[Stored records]
--- START ---
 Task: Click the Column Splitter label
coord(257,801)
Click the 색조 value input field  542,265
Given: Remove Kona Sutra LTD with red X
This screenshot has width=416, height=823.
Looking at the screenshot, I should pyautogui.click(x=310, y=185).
--- END ---
Goal of the exercise -
Using the records above, output exactly the lines from the one containing "Click the 색조" through the last line, and no others.

Result below -
Click the 색조 value input field  542,265
Given: Remove Kona Sutra LTD with red X
This screenshot has width=416, height=823.
Looking at the screenshot, I should pyautogui.click(x=310, y=185).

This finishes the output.